* [The task] Check each line of the entries below for the word "agent", and copy out the ones that have it.

* [Data to process]
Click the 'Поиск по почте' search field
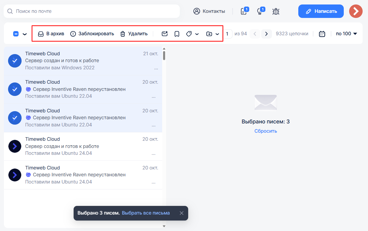The image size is (368, 231). point(93,11)
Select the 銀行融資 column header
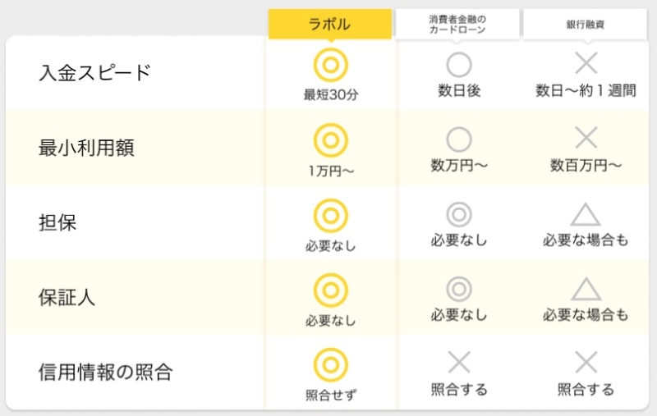The image size is (657, 416). click(586, 25)
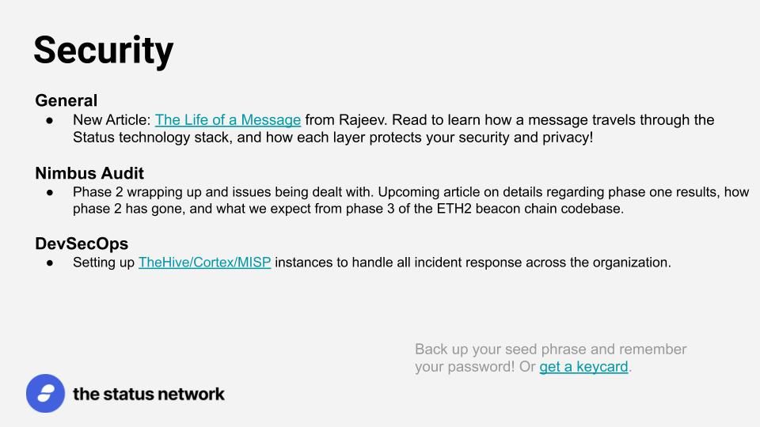Select the status network wordmark text

(x=149, y=394)
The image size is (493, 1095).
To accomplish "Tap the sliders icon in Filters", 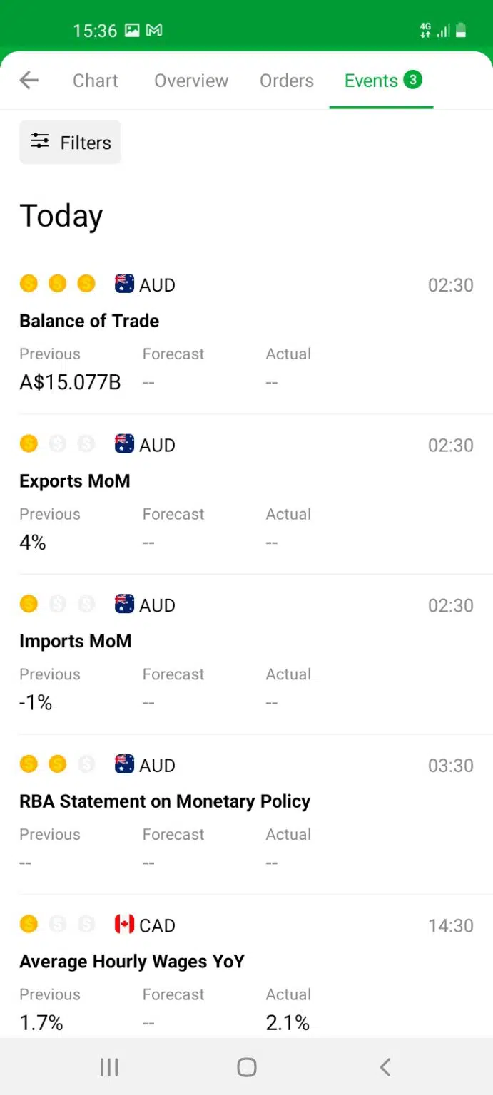I will point(40,141).
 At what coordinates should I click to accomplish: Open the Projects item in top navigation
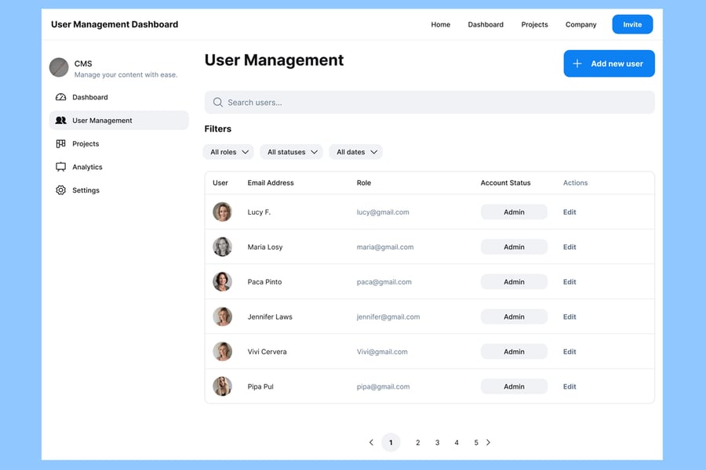[534, 24]
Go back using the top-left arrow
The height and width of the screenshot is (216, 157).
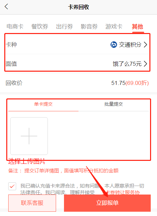[6, 7]
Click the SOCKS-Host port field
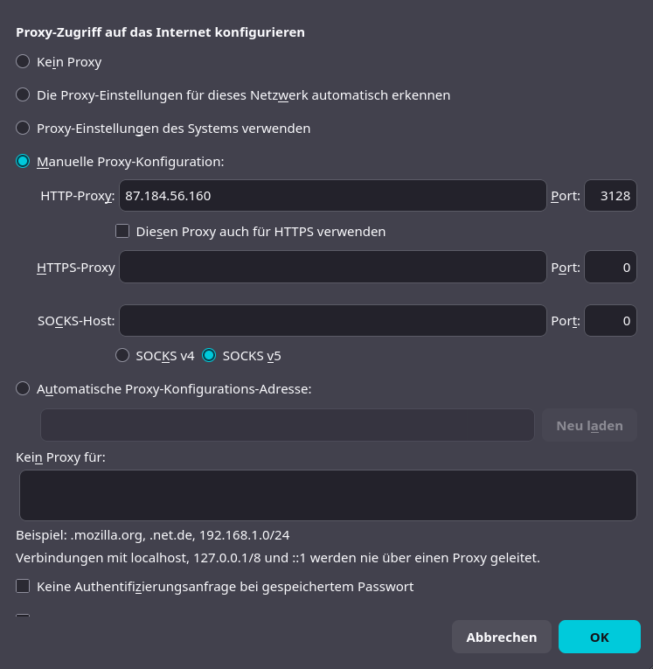This screenshot has width=653, height=669. (x=610, y=320)
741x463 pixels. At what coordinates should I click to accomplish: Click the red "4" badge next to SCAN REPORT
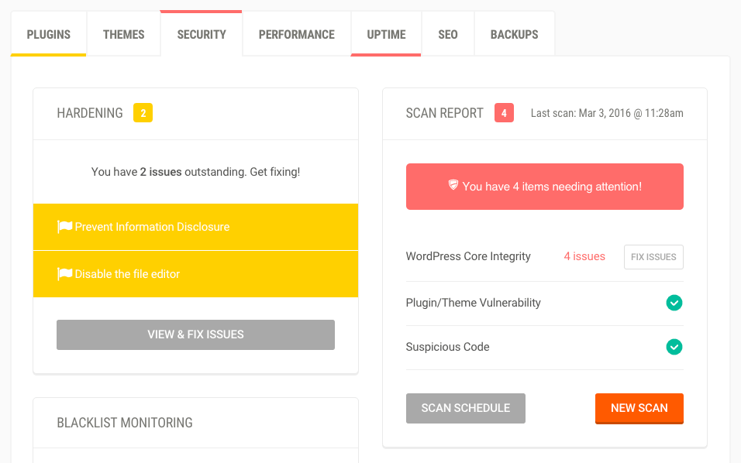click(x=504, y=112)
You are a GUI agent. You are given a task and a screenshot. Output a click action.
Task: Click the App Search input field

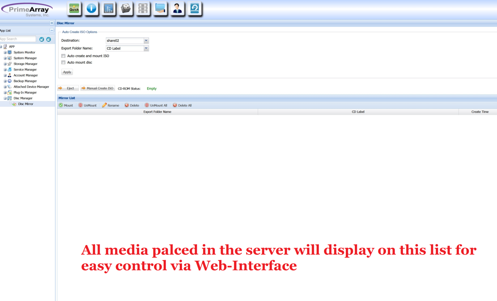[x=18, y=39]
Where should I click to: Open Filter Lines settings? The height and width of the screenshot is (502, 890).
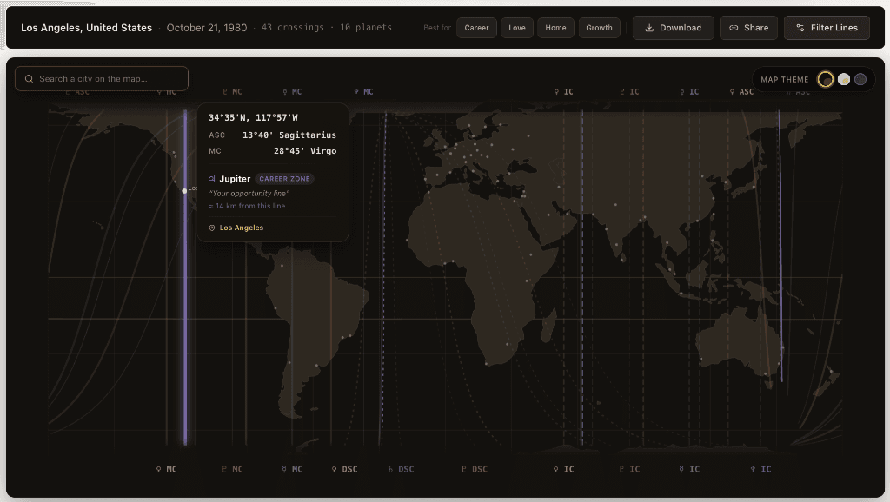[x=827, y=27]
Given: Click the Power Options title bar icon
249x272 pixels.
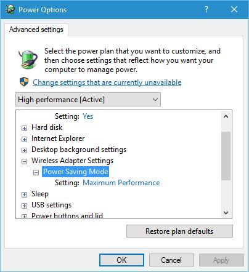Looking at the screenshot, I should tap(10, 9).
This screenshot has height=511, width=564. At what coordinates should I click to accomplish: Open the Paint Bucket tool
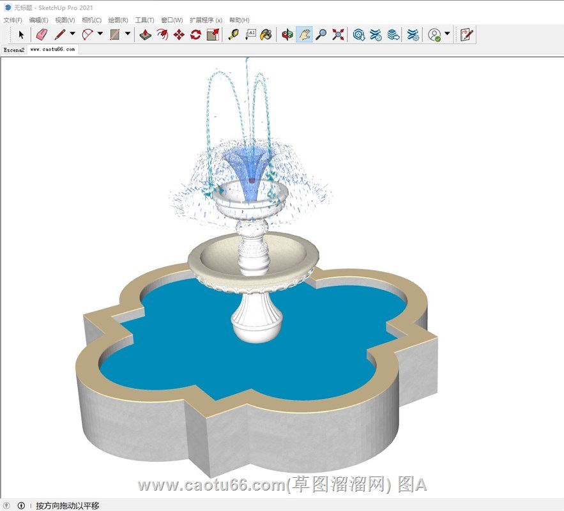coord(266,34)
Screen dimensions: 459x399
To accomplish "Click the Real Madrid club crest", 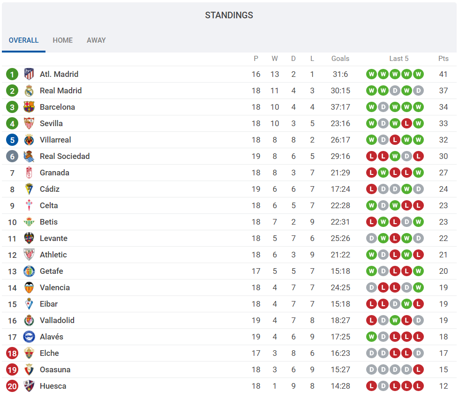I will [x=29, y=90].
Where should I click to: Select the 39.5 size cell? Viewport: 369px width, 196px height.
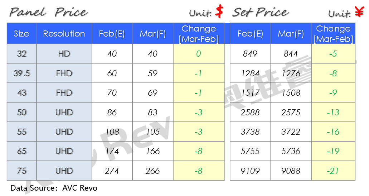[21, 73]
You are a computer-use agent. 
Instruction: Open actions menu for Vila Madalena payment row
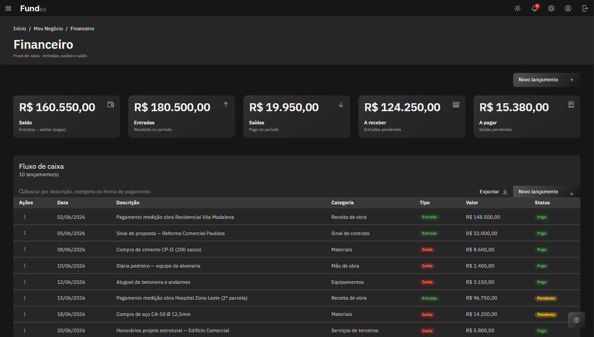[25, 217]
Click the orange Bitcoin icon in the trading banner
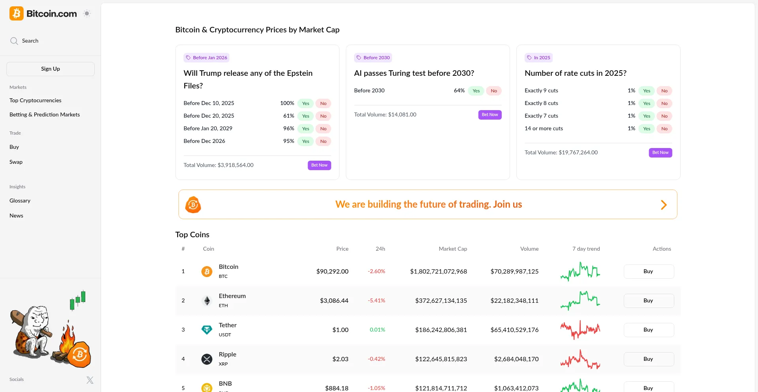The width and height of the screenshot is (758, 392). (193, 204)
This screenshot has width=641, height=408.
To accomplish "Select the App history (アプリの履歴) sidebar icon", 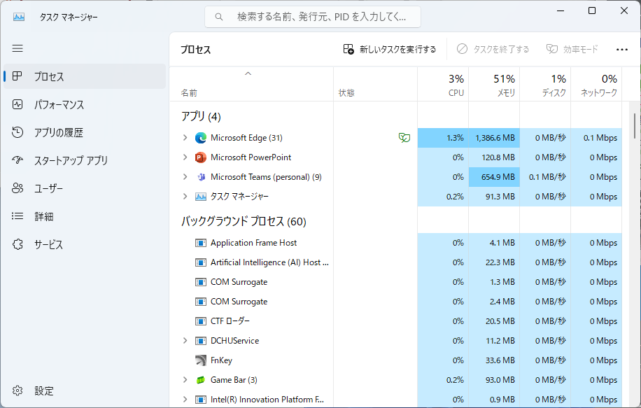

* [Expected answer]
You are a GUI agent. You are given a task and a screenshot. Output a click action.
You are a computer-use agent. 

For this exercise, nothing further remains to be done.